Du 6 mai au 29 septembre 2019 :

Artothèque : l'exposition "Bannir le vert" va débuter


Publié / Actualisé
Ce lundi 6 mai 2019, l'exposition " Bannir le vert " de Mounir Allaoui ouvrira ses portes aux spectateurs à l'Artothèque de Saint-Denis. Elle durera jusqu'au 29 septembre.
Ce lundi 6 mai 2019, l'exposition " Bannir le vert " de Mounir Allaoui ouvrira ses portes aux spectateurs à l'Artothèque de Saint-Denis. Elle durera jusqu'au 29 septembre.

Les écrans de télévision ont envahi les murs de l'Artothèque de Saint-Denis en ce mois de mai 2019. Jusqu'au 29 septembre prochain, ils diffuseront les images de nature verdoyante réalisées par Mounir Allaoui. A leurs côtés, des photographies issues des vidéos diffusées un peu partout dans la salle sont disposées. " C'est une façon de créer un raccord entre mes vidéos et une image fixe, pour rentrer dans les habitudes d'une exposition traditionnelle " souligne l'artiste.

Fruit de plusieurs années de travail, " Bannir le vert " fait référence au cinéaste japonais Nagisa Oshima, que Mounir Allaoui admire et dont le travail consistait à bannir la couleur verte de ses productions pour contrer les images traditionnelles de nature qui affluaient dans le cinéma nippon. " J’ai voulu créer l’ironie entre le nom de l’exposition et son contenu " explique l’artiste. En effet, la totalité des œuvres présentées ont été tournées au cœur de la nature.

Un attrait pour la culture japonnaise

C’est au fil de ses résidences d’artistes, entre 2011 et 2018, que Mounir Allaoui a réalisé son projet. " La première vidéo a été réalisée lors d’une résidence au Château La Borie, dans le Limousin. C’était un travail indépendant, mais au fur et à mesure des années, toutes mes vidéos ont été marquées par ma sensibilité artistique " développe-t-il. C'est ainsi que l'exposition est née. " On peut quand même dire que c'est l'aboutissement de vingt ans de travail" précise le cinéaste.

L’exposition est donc une suite de vidéos, allant de 10 à 42 minutes. Des clichés, tirés de chacune d’entre elles, accompagnes les écrans. Une façon de créer le lien entre mouvement et image fixe. Une vidéo a, elle, était déstructurée pour être présentée sous la forme de plusieurs mini-vidéos disposées sur un paravent, accompagnées par des photos. " Quand on regarde une vidéo, l’œil a tendance à enchainer les images de manière fluide. En décompensant une vidéo, on peut l’analyser " explique le cinéaste.

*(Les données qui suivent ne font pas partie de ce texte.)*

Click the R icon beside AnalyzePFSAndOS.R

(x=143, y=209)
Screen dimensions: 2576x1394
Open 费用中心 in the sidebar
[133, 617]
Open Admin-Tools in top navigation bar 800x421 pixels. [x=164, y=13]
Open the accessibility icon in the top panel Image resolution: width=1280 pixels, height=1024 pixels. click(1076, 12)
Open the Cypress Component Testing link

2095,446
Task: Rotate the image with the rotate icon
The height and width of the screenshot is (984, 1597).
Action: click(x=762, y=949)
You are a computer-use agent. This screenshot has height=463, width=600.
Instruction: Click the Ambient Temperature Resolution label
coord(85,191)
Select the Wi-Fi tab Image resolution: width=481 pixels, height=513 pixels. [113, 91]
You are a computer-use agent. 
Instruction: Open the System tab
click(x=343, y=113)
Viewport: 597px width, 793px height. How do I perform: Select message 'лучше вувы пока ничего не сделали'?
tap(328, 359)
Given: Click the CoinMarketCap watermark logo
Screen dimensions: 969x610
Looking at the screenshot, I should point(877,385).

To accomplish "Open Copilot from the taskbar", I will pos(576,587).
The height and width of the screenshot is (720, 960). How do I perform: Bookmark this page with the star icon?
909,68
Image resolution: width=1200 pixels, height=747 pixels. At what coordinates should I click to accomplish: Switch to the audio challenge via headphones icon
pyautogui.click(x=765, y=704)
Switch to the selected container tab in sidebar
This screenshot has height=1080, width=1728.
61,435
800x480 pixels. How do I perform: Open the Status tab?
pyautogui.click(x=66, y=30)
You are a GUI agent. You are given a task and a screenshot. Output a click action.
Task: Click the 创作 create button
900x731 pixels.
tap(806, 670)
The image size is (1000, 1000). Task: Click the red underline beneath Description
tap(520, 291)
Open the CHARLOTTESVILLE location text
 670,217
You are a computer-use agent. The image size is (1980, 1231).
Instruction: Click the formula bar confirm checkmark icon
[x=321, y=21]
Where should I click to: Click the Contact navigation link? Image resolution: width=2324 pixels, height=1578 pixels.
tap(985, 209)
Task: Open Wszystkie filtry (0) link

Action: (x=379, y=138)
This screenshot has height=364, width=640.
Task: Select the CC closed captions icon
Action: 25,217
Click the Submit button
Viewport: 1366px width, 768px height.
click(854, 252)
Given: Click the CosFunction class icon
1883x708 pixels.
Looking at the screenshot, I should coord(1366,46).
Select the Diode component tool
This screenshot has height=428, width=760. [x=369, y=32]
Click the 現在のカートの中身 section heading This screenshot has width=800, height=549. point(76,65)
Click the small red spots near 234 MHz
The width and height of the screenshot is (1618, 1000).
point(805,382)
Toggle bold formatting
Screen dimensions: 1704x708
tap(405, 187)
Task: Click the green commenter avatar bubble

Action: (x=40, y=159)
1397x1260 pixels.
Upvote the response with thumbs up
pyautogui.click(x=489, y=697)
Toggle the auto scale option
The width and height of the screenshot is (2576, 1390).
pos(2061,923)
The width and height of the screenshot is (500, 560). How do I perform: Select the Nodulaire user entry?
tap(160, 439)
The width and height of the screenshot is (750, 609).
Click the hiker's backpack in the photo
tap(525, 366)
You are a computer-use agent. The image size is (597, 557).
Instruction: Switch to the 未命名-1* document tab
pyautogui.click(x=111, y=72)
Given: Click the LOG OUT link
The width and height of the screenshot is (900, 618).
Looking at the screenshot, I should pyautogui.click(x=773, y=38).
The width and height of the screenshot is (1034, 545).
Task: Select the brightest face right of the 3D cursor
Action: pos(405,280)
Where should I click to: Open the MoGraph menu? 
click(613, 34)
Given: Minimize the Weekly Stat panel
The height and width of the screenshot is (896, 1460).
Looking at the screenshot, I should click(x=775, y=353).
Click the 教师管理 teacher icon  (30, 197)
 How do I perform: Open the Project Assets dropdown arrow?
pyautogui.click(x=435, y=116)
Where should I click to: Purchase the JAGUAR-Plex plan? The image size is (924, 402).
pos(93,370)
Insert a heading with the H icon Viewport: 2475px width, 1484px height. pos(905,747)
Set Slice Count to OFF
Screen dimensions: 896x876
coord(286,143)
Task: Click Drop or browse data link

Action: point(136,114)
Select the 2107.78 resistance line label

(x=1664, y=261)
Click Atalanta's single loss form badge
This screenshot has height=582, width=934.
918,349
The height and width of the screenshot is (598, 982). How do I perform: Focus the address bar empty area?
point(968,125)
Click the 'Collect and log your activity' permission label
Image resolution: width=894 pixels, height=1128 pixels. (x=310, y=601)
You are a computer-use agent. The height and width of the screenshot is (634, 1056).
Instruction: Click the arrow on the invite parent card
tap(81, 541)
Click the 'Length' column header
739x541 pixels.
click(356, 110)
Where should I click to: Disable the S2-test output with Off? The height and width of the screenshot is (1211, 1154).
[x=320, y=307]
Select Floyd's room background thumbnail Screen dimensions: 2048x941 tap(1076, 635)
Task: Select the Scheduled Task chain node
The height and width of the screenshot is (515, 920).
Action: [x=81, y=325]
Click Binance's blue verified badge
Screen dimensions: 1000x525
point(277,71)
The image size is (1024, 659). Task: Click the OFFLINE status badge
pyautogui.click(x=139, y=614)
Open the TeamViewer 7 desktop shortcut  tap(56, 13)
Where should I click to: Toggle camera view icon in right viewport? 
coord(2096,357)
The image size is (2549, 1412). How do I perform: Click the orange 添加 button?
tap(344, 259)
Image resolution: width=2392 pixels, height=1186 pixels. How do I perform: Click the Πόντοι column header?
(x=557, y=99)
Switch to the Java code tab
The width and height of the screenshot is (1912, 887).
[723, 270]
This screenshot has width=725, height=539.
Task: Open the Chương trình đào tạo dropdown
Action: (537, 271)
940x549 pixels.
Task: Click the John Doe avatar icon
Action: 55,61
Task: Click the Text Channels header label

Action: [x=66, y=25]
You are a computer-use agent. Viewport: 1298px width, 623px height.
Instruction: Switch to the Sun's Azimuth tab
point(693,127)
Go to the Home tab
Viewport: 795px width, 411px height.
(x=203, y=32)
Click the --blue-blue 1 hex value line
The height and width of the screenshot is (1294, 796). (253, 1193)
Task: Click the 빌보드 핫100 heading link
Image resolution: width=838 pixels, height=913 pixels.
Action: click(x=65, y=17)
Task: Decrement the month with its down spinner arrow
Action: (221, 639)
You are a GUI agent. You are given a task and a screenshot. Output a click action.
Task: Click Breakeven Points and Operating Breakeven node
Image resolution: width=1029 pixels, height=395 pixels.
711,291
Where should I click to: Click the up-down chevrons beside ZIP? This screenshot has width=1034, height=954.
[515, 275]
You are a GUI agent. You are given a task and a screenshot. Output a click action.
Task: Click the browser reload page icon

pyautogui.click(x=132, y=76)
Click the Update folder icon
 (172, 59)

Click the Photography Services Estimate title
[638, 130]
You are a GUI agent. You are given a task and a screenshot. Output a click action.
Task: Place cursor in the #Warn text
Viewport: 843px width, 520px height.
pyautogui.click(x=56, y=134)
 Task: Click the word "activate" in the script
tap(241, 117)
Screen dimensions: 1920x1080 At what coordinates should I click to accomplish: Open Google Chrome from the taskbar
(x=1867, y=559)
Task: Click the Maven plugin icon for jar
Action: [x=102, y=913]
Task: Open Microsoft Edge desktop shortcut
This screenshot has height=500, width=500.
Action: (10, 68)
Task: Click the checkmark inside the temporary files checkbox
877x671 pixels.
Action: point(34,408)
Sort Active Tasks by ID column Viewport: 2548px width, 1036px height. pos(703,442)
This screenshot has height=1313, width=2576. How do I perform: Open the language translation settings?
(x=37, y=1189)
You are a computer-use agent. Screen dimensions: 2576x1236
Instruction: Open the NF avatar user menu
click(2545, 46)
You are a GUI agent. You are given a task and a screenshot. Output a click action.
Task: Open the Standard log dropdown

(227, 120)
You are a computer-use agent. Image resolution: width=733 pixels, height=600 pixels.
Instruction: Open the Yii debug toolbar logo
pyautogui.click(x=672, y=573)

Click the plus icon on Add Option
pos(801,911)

Plus loin, une oeuvre réalisée dans les jardins de l'Artothèque présente une artiste réunionnaise, chantant en japonais. Une façon de souligner l'attachament de Mounir Allaoui à l'archipel asiatique. L'exposition fait d'ailleurs écho au travail du vidéaste Yasujiro Ozu, connu pour ses films épurés. Une inspiration qui se retrouve dans les oeuvres de l'artiste réunionnais.